■ YOUR INSTRUCTIONS ■
Only the lines below, from the one with "[combobox] (802, 29)" through the one with "About (274, 2137)", are to be written out, exactly.

■ DATA UNDER STUDY ■
-------
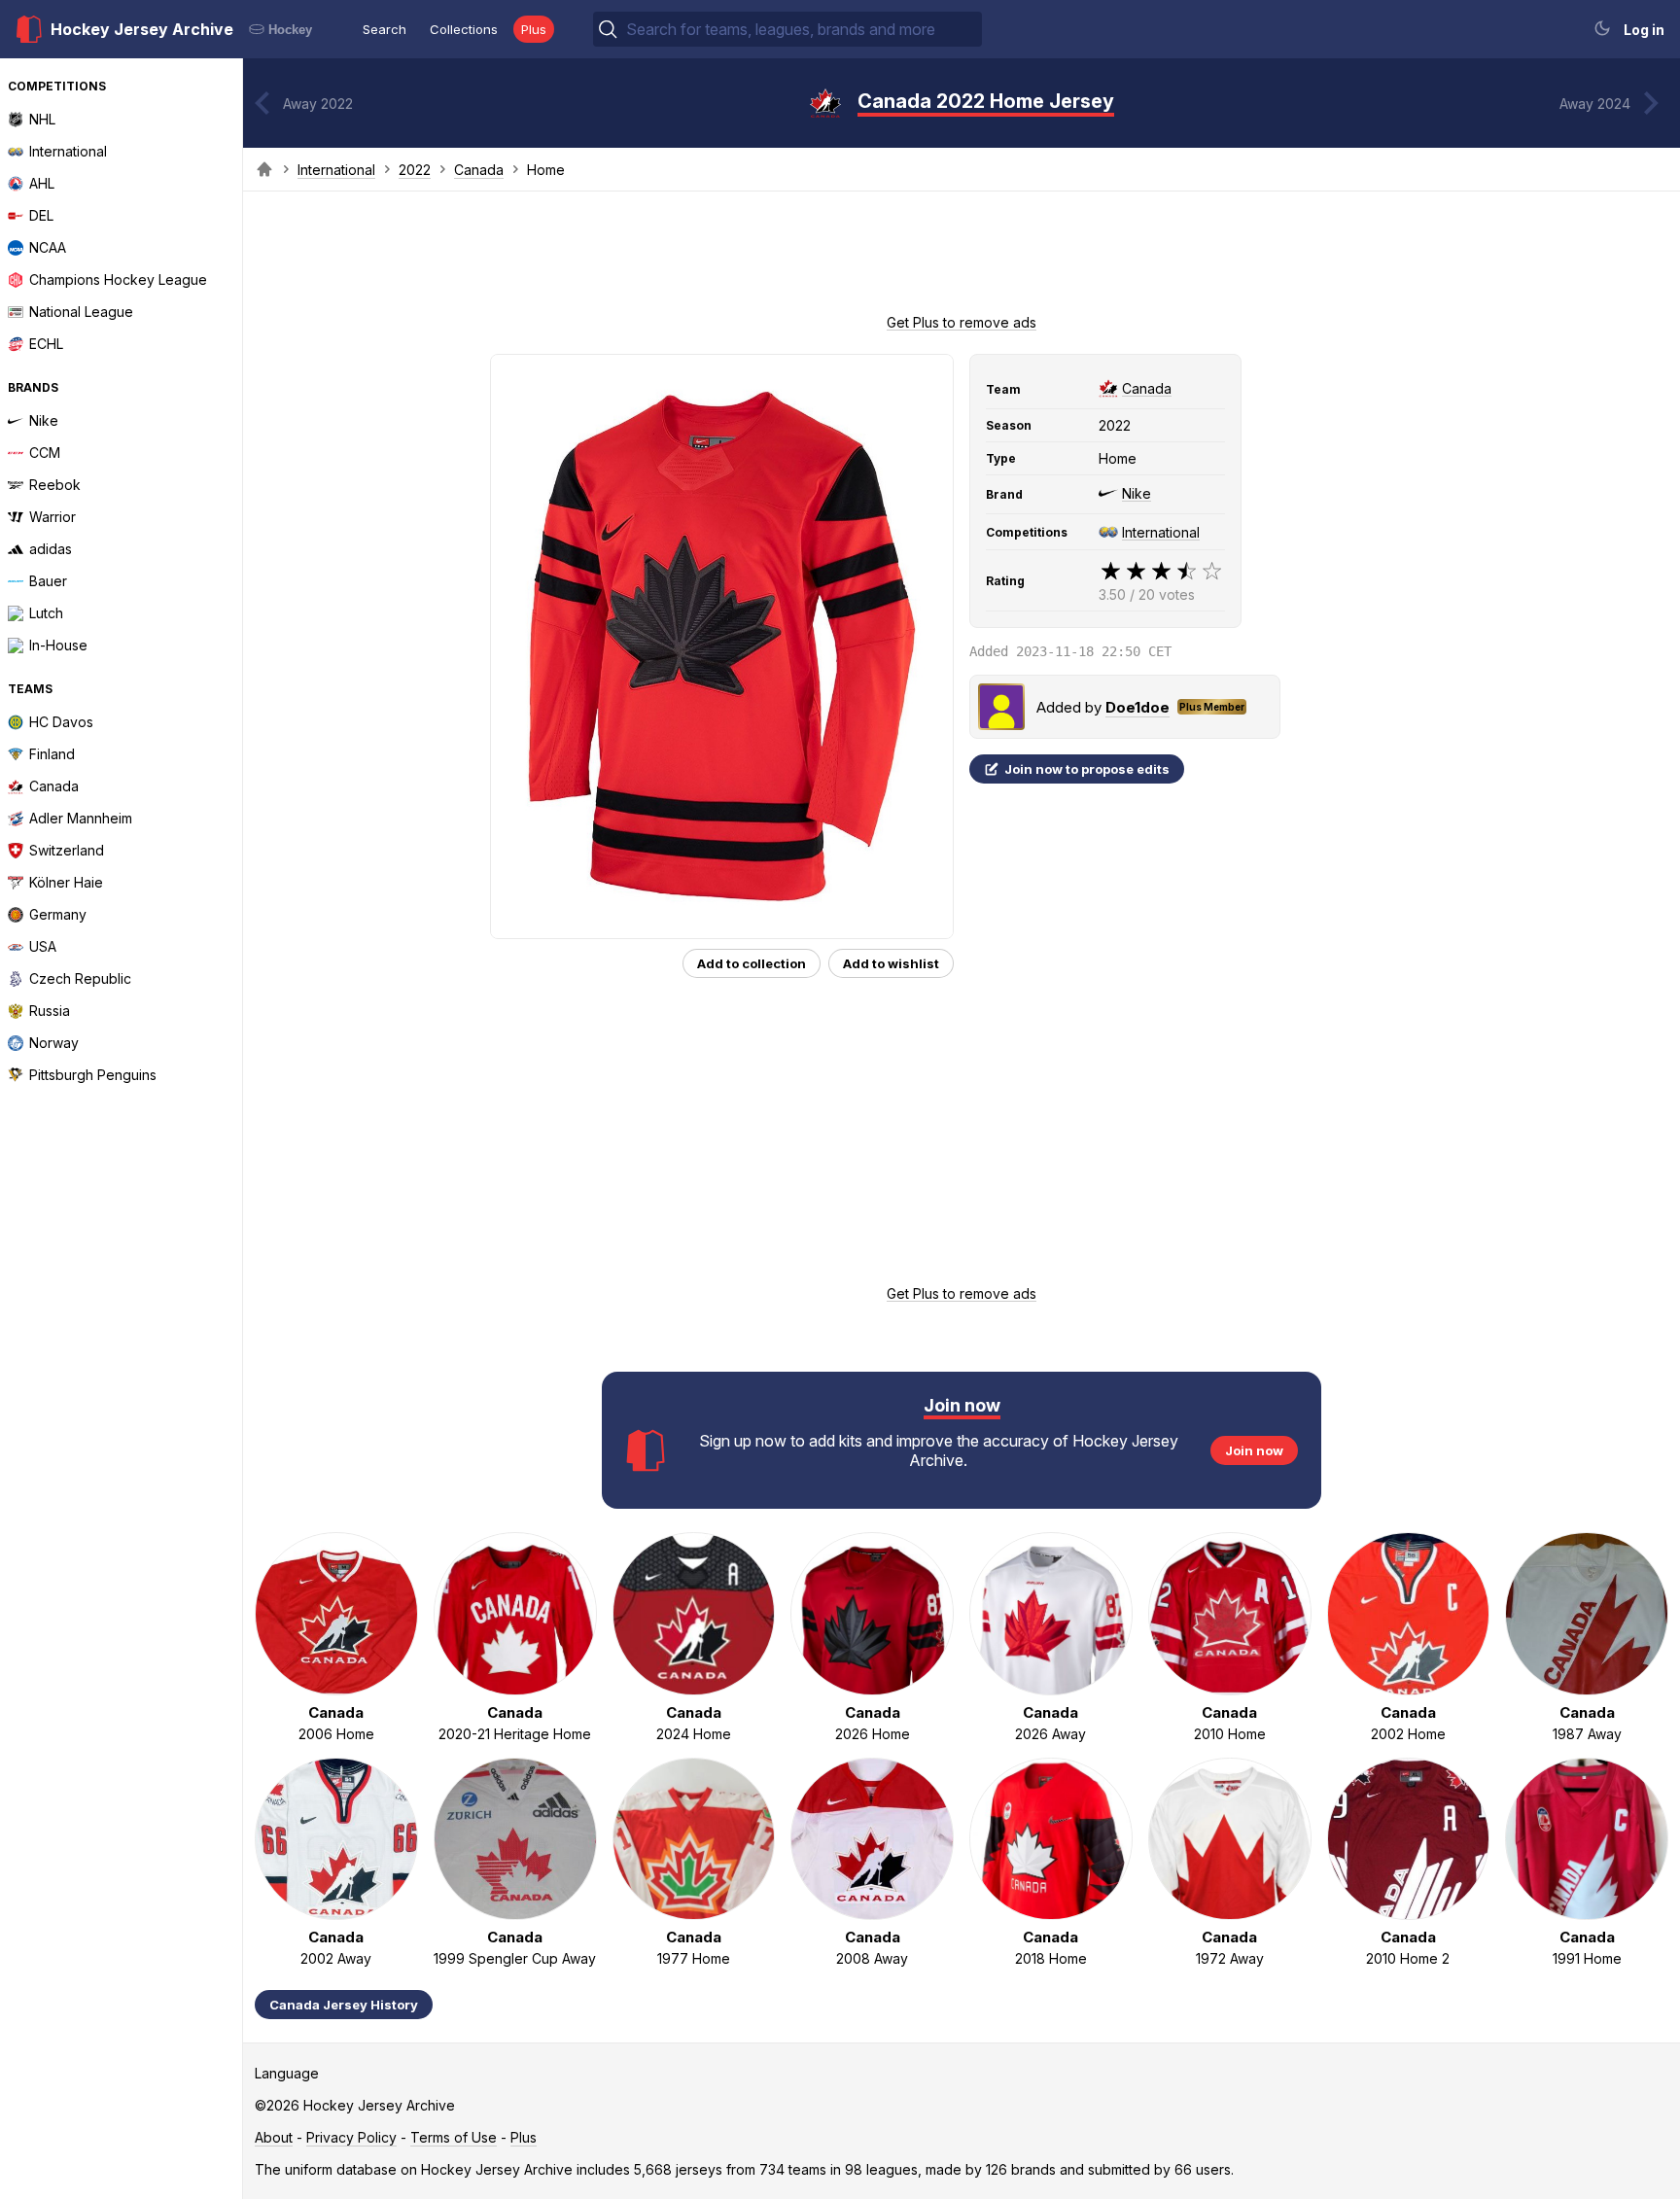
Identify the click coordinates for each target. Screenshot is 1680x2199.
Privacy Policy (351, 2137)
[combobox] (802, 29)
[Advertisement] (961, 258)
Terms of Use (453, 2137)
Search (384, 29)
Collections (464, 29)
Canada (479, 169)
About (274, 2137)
-------
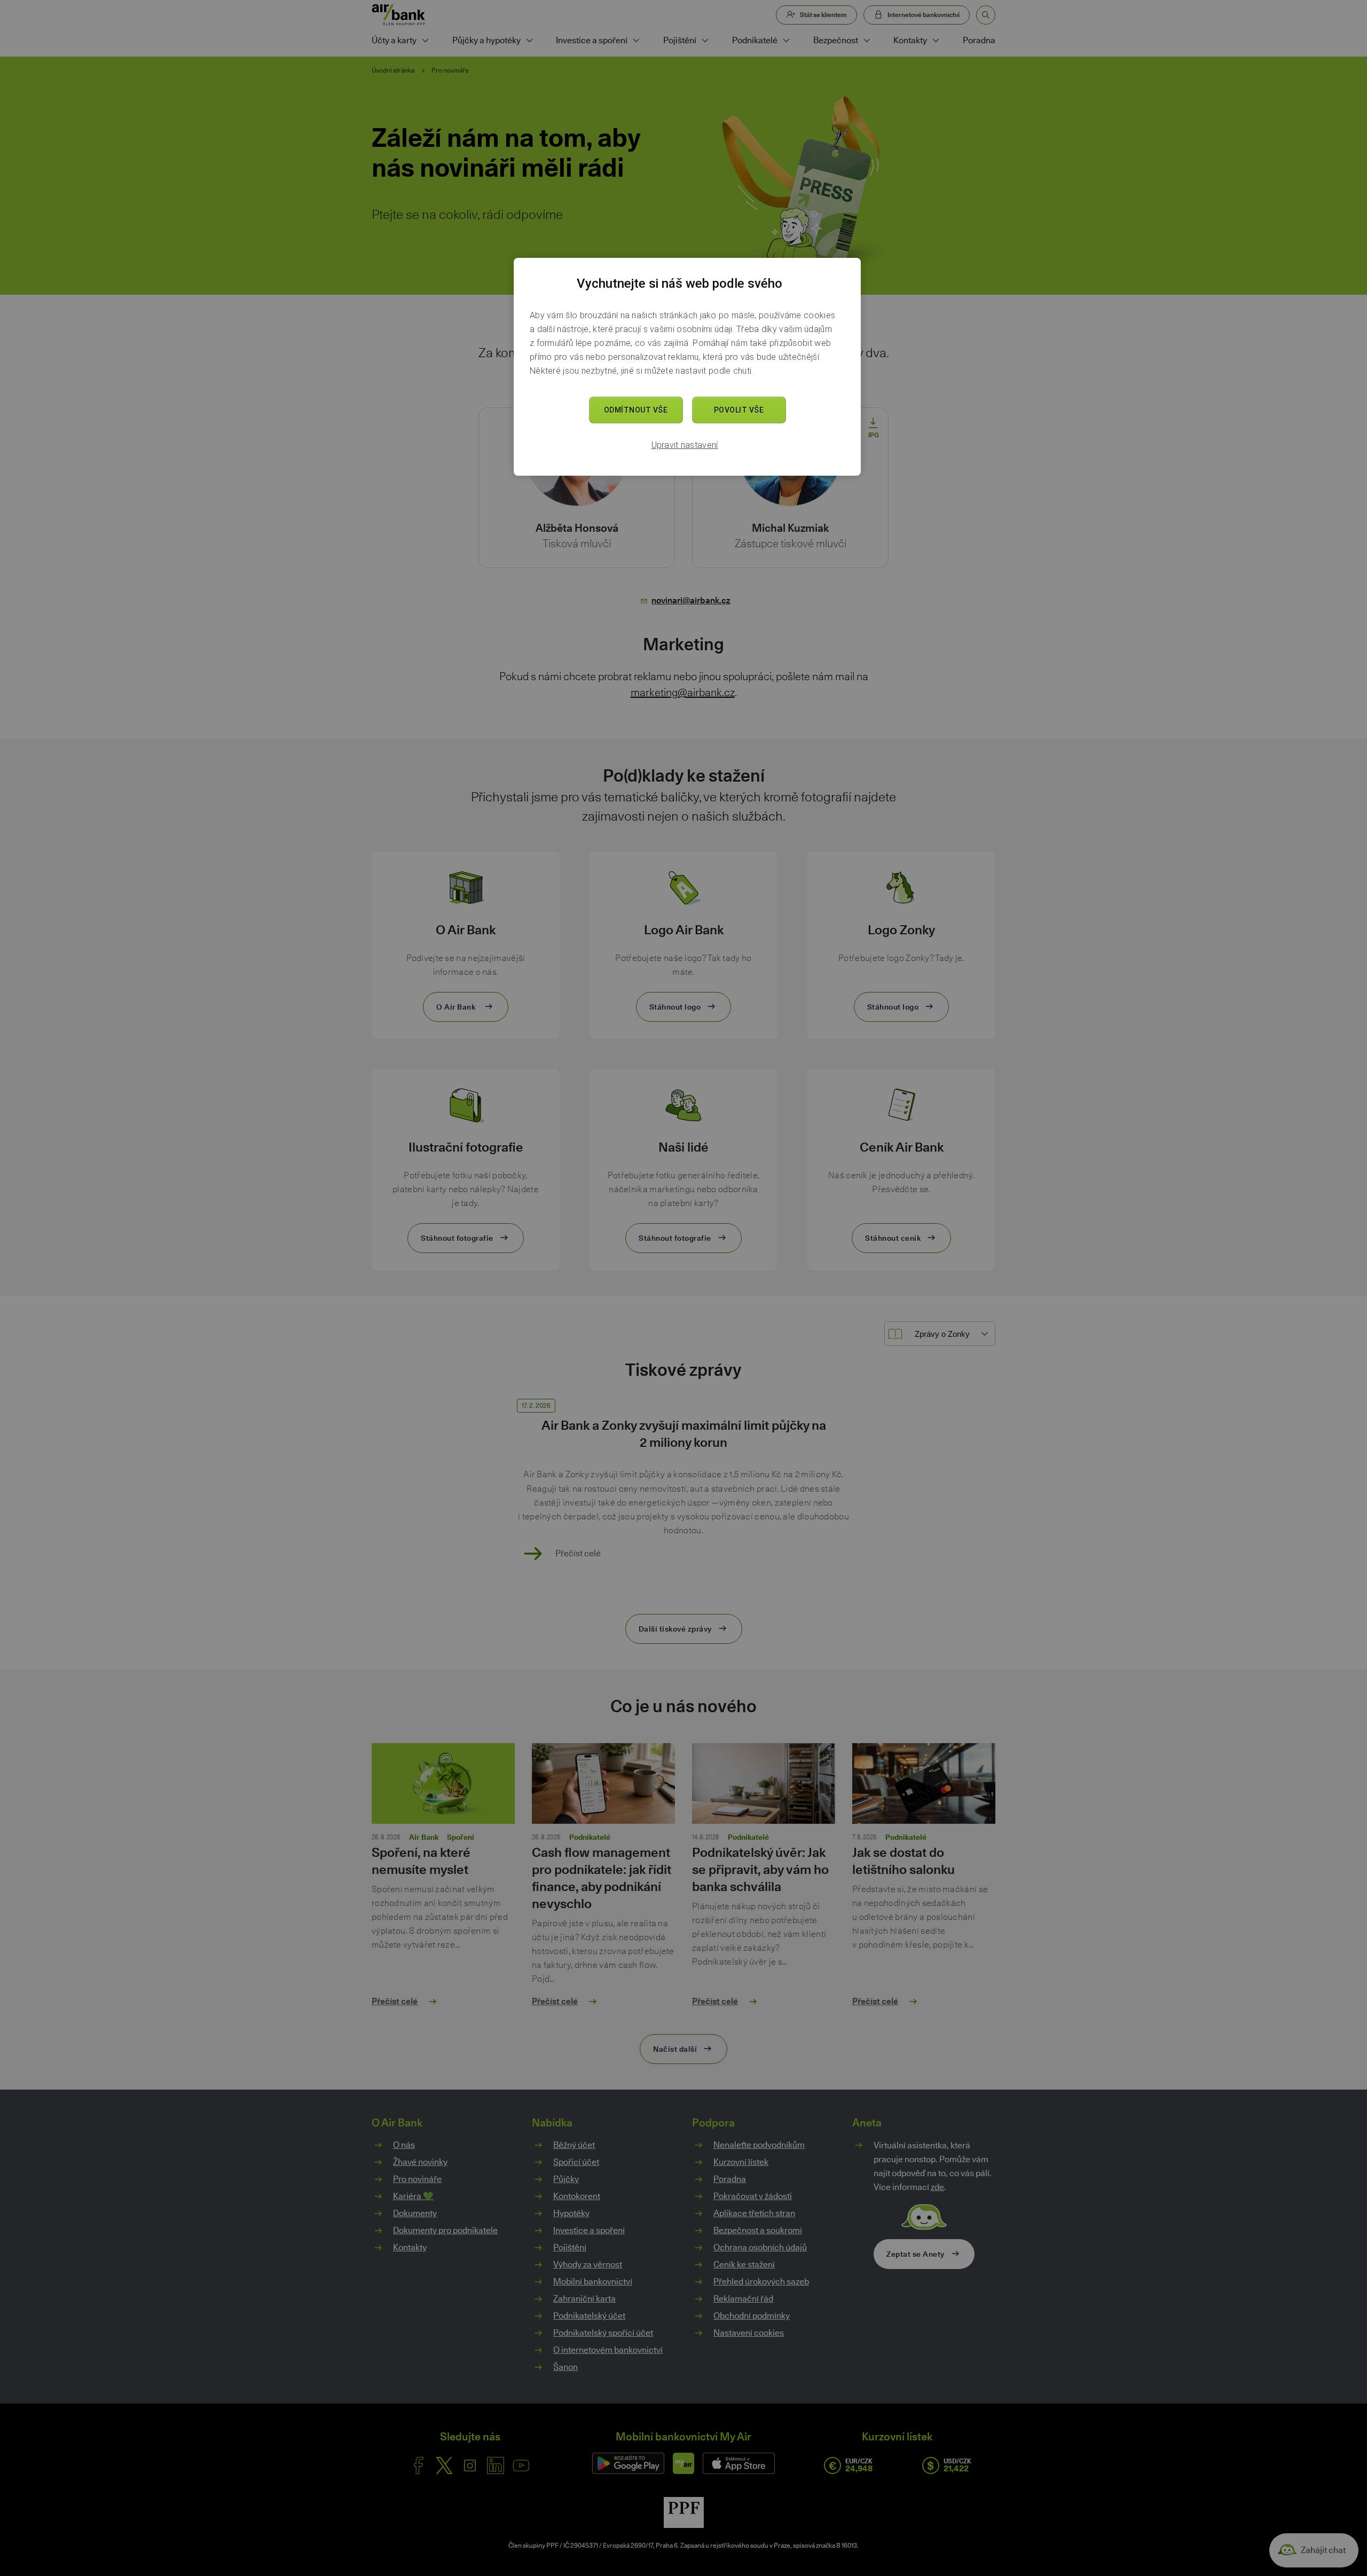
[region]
-------
■ SOLUTION TO THIS PROBLEM ■
[combobox] (802, 29)
[Advertisement] (961, 258)
Terms of Use (453, 2137)
Search (384, 29)
Collections (464, 29)
Canada (479, 169)
About (274, 2137)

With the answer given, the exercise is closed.